Grains

Grains [зерна; zerna]. The most important group of cultivated plants whose seeds are used as a staple of the human diet, animal feed, and raw material in many industries. The grains are divided into cereals and legumes. Most cereals, including wheat, rye, barley, rice, oats, and corn, belong to the botanical family Gramineae; buckwheat is a member of the family Polygonaceae.

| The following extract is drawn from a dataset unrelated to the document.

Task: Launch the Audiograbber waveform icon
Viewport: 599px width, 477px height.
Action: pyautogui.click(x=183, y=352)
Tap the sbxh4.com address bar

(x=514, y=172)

Grain crops have a long history in Ukraine. Evidence suggests that as early as the Neolithic period, in the 5th to 4th centuries BC, wheat, barley, and millet were grown along the Buh River and the Dnister River. In 1913 (within the present boundaries of Ukraine) 24,696,000 ha were devoted to growing grain, or 88 percent of the total cultivated land area in Ukraine. In 1983 the figure was 15,783,000 ha or 48 percent of the area under cultivation in Ukraine. In 1913 the gross grain harvest in Ukraine was 23,157,000 t; in 1980, 38,100,000 t. In 1980 Ukraine accounted for 20 percent of the USSR’s gross grain harvest. The average yield of grain crops in Ukraine was 9.4 centners per ha in 1913 and 23.1 centners per ha in 1980. The most important grain crop in Ukraine is winter wheat, followed by spring barley, corn, and peas (see Grain production).